[INSTRUCTIONS TO FOLLOW]: Write out, word for word and with no pictures, each line below from the one containing "How do I perform: Open" through the one containing "Select the ø350 dimension on left circle", both included, and no other line.

[MATERIAL SHOWN]:
========================================

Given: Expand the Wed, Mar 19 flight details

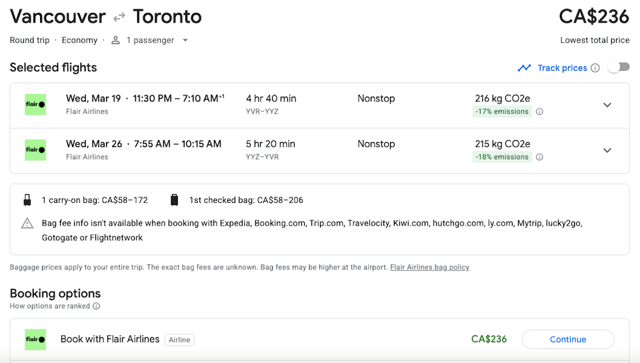Looking at the screenshot, I should click(x=607, y=105).
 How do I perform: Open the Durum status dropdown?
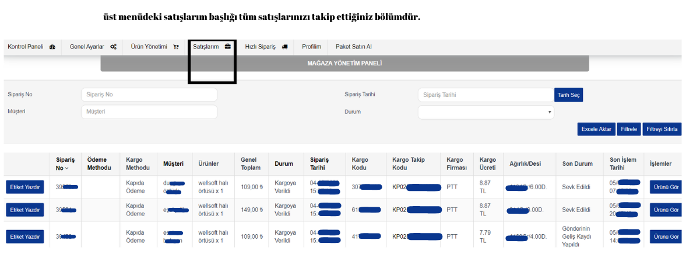tap(486, 112)
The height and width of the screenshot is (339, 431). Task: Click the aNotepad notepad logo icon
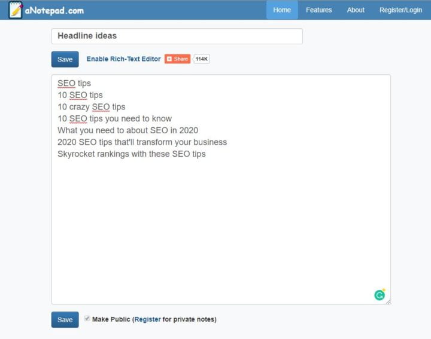point(16,10)
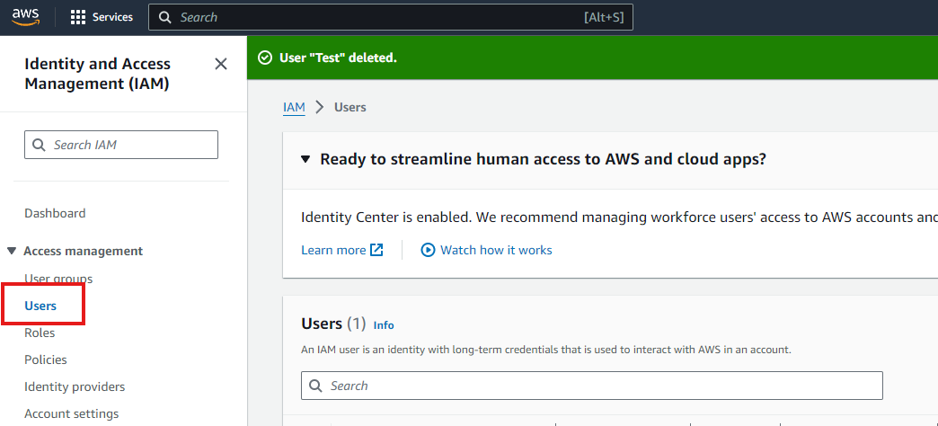
Task: Click the green success checkmark icon
Action: tap(265, 58)
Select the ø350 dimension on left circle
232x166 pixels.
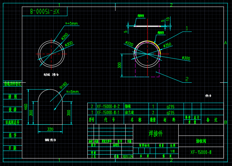coord(65,36)
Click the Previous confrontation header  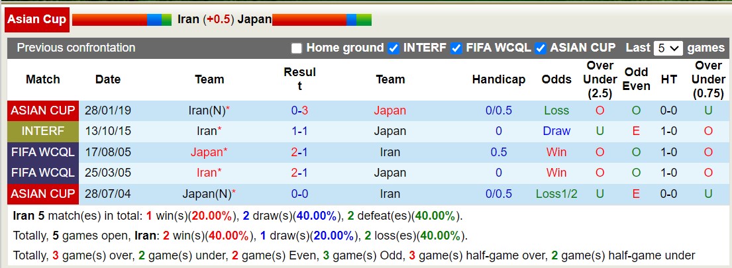tap(76, 48)
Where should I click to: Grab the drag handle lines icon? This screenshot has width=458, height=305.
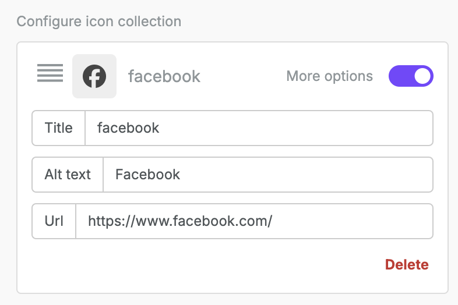click(x=50, y=73)
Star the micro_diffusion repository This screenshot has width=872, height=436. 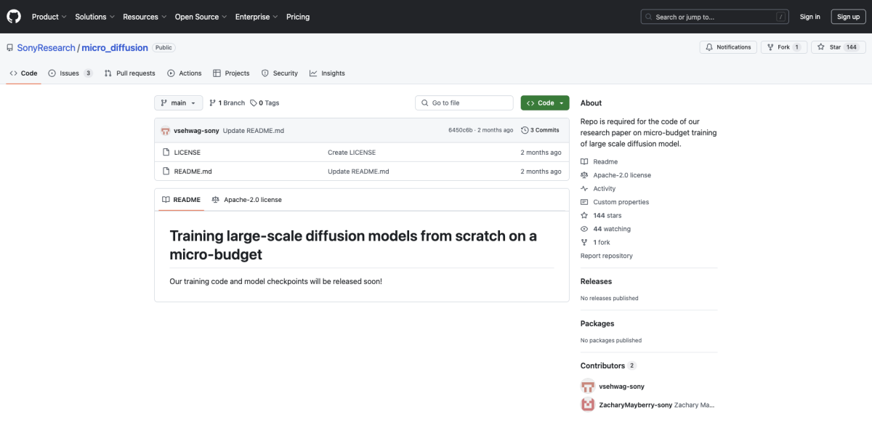830,47
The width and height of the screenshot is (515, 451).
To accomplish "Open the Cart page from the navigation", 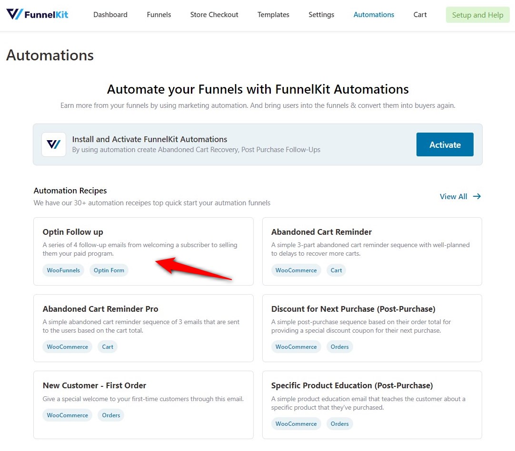I will click(420, 15).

========================================

[SOLUTION TO THIS TASK]:
 How do I perform: Open the Durum status dropdown?
tap(486, 112)
The height and width of the screenshot is (339, 431). Task: Click the aNotepad notepad logo icon
point(16,10)
Task: Click the green success checkmark icon
Action: tap(265, 58)
Select the ø350 dimension on left circle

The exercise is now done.